Things to Do in BotsCraft Market
BotsCraft Market, Botswana - Complete Travel Guide
Top Things to Do in BotsCraft Market
Basket Weaving Demonstrations
A master weaver can spend weeks on one Botswana basket—splitting palm leaves, coiling, stitching patterns tight enough to hold water. The geometric designs aren't decoration; they map clan history and river bends. Ask with real curiosity and vendors will translate the code. Expect to pay P150-P400 for a solid medium basket—price swings with your nerve and the pattern's brain-bending complexity.
Traditional Beadwork and Jewelry Browsing
Slow down. The beadwork section punishes anyone who rushes. Bracelets built for tourists sit beside multi-strand San and Tswana heirlooms—same table, different planets.
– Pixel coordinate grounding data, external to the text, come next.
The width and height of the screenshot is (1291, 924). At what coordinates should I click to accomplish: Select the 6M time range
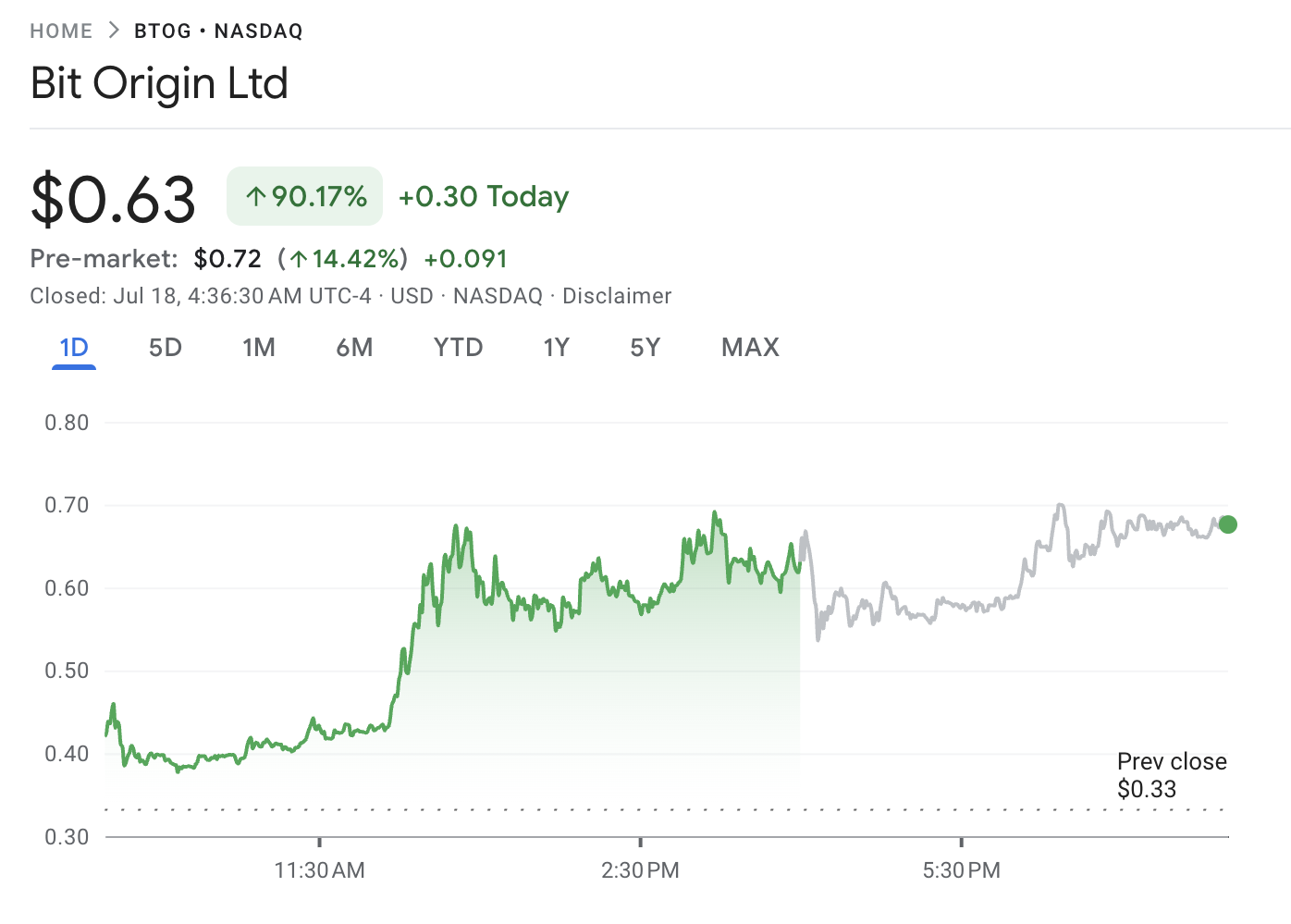355,347
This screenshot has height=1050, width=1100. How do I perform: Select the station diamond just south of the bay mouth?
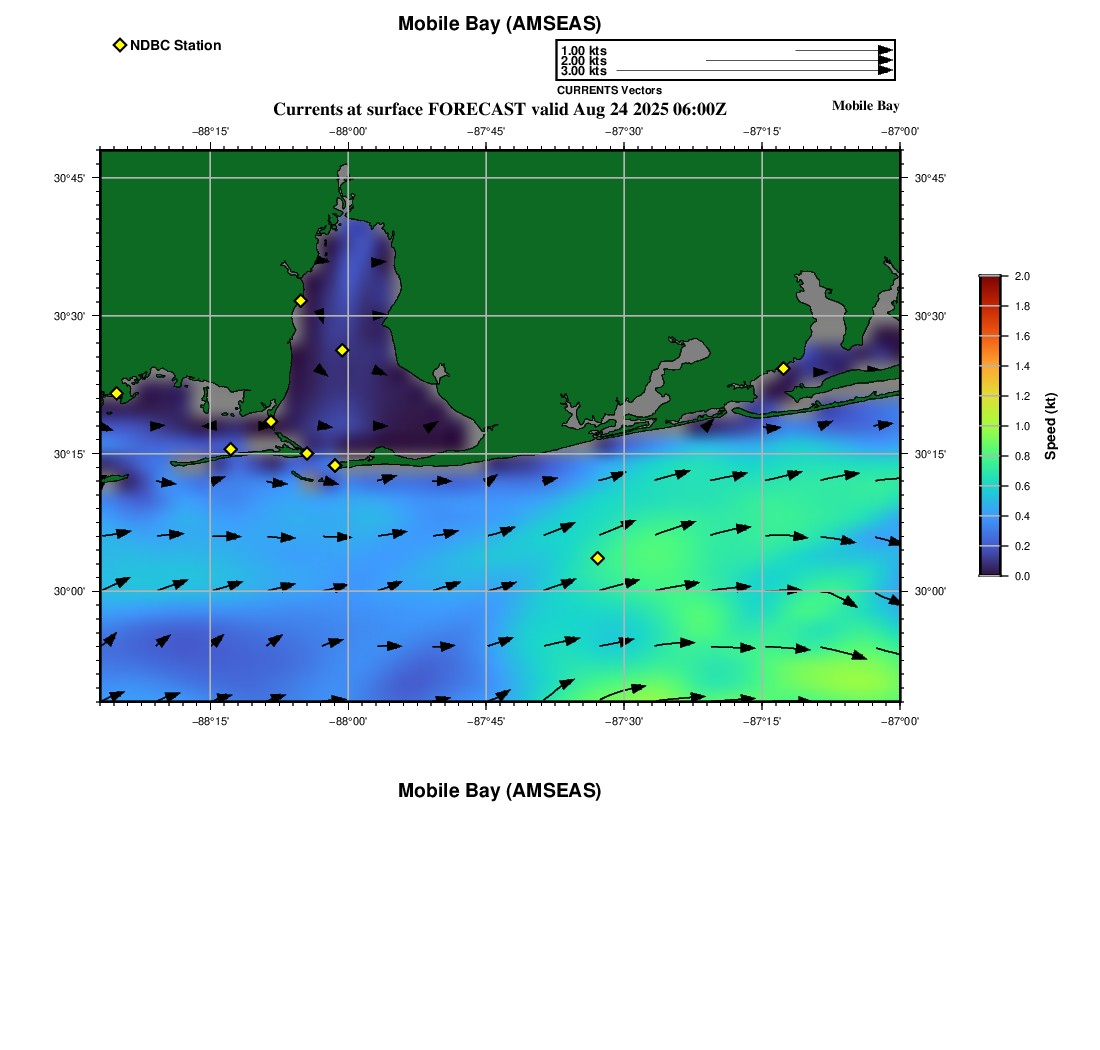[x=335, y=465]
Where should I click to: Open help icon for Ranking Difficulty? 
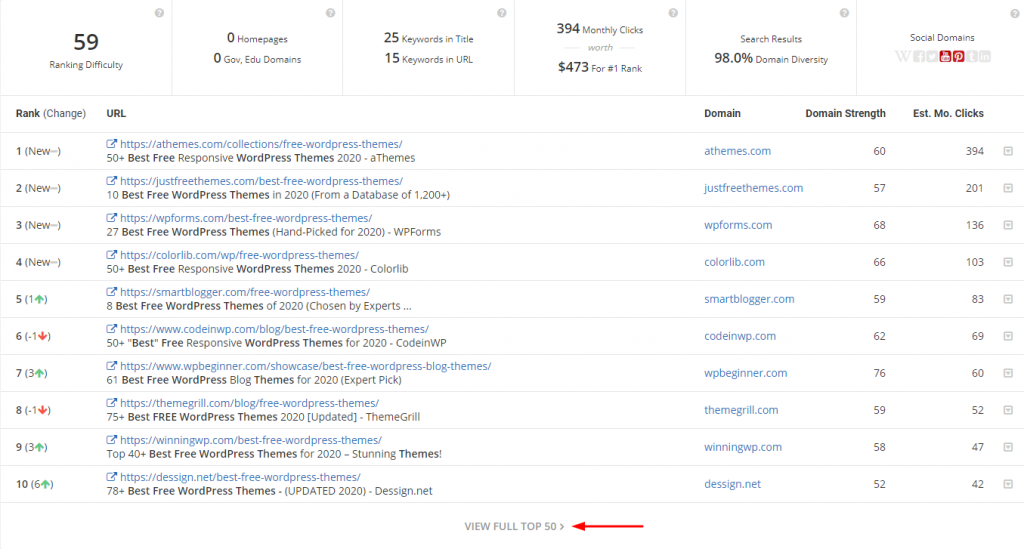[159, 13]
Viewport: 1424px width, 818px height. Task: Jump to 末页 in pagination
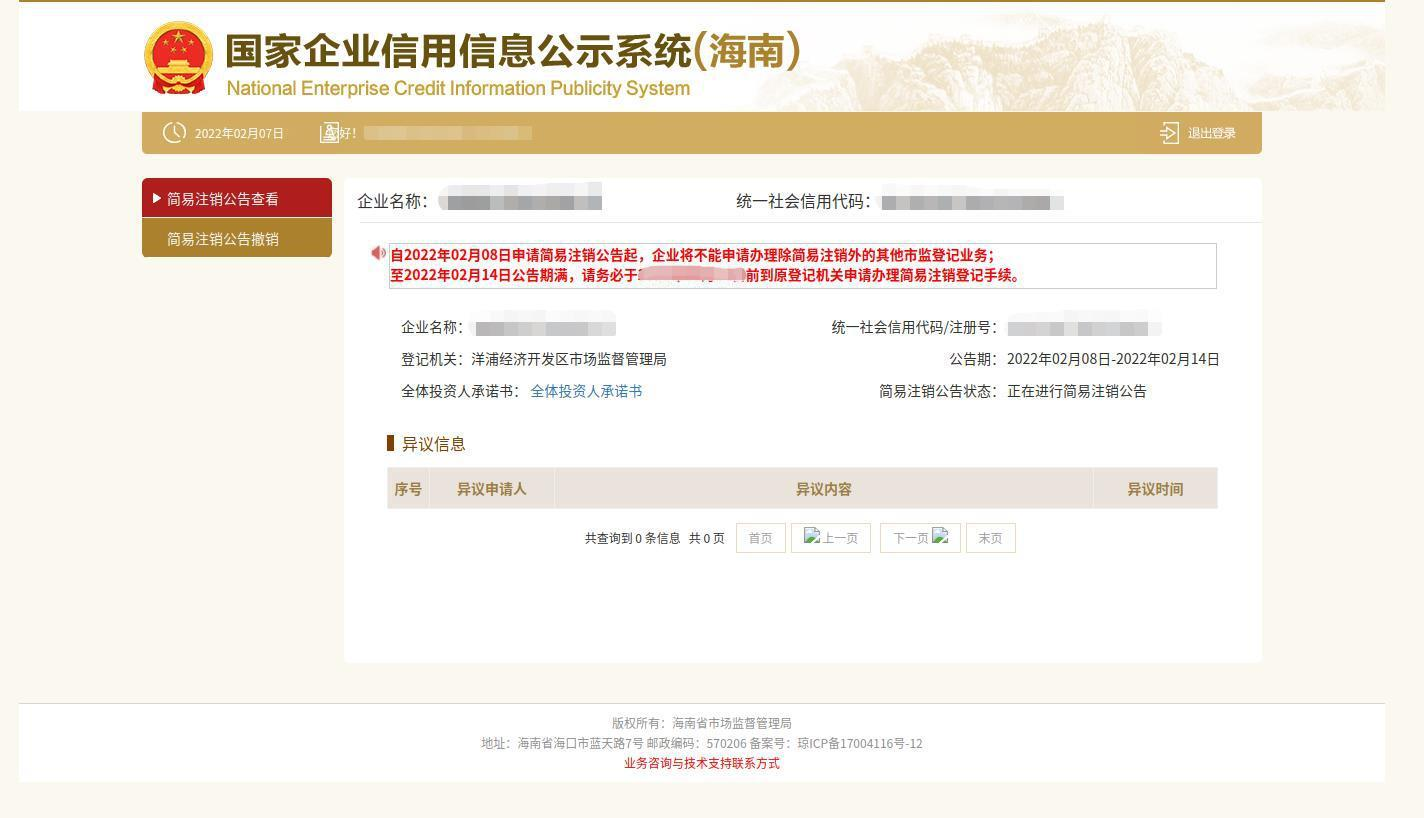pos(990,538)
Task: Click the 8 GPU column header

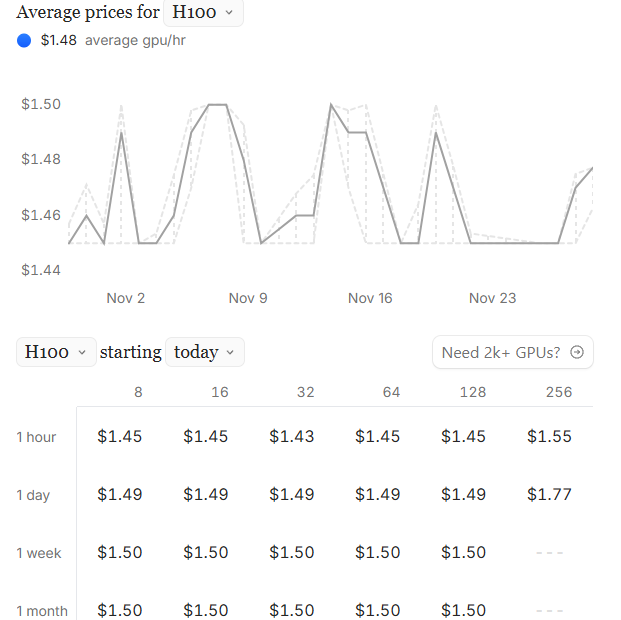Action: (138, 392)
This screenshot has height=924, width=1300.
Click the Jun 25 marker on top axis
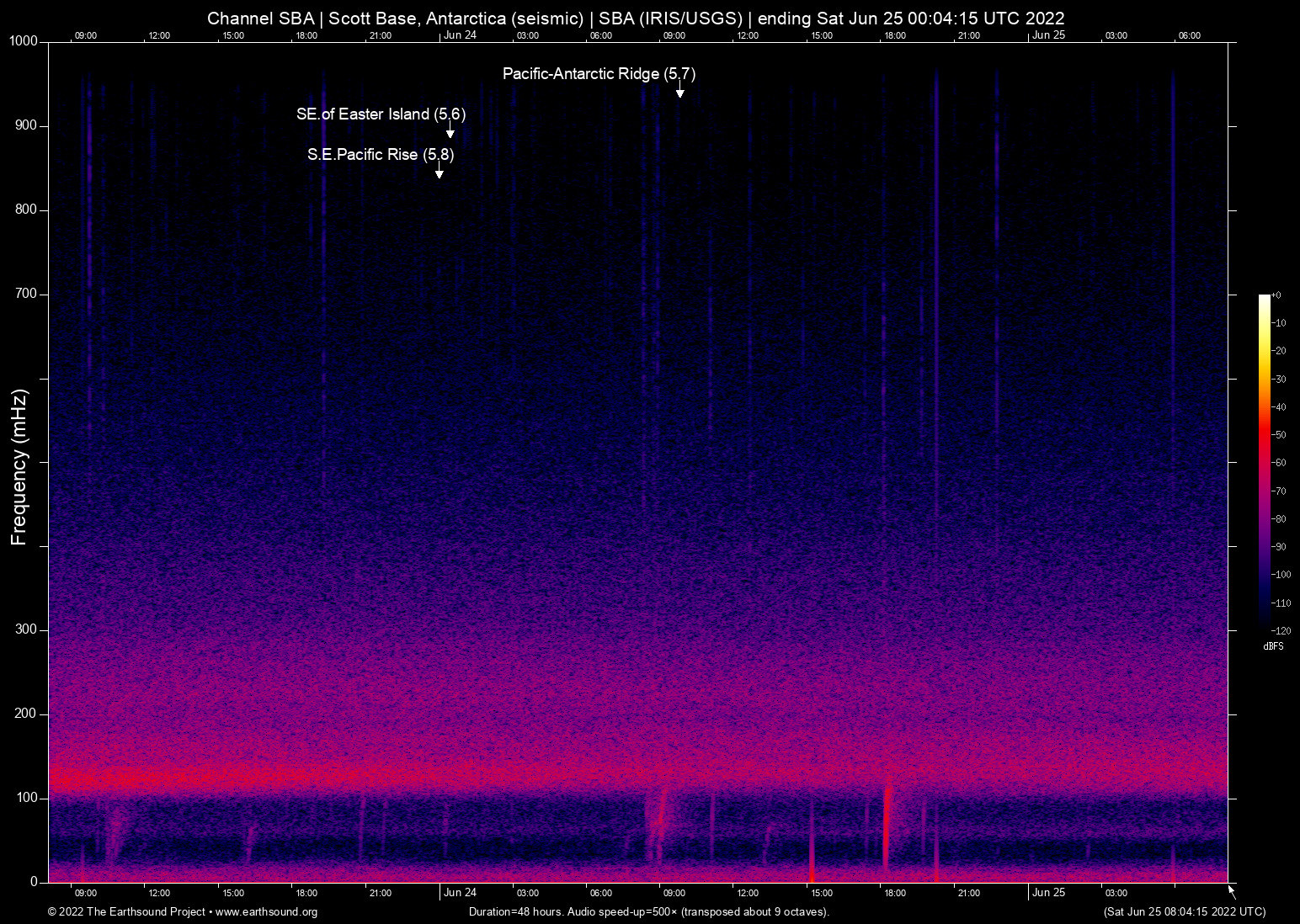point(1048,35)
Quality gaps between vendors are huge. The best necklaces? Often buried under the mediocre ones, not flaunted up front.
Woodcarving Stalls
Flip a carving: tiny chisel scars and a lopsided ear scream “I was whittled here.” Too perfect? Probably trucked in from Zimbabwe or South Africa. Carved hippos, giraffes, masks, even wooden spoons—quality swings from airport tat to gallery-grade in the same stall. Ask “Who carved this?” Most sellers won’t lie.
Fabric and Textile Stalls
Dutch wax prints have become everyday Botswana fashion—and you'll find them here alongside the craft pieces, printed fabrics draped across vendor stalls. A few stalls carry locally-made garments too. This isn't a textile market on the grand Accra or Lagos scale. But patience pays. You might stumble across something unexpected.
Ostrich Product Stalls
Botswana's ostrich farming means leather wallets and shell jewelry are local—no middleman nonsense. Ostrich bags last decades and cost less than you'd pay to import them yourself. Craft quality swings from clumsy to excellent; the good pieces justify the hunt.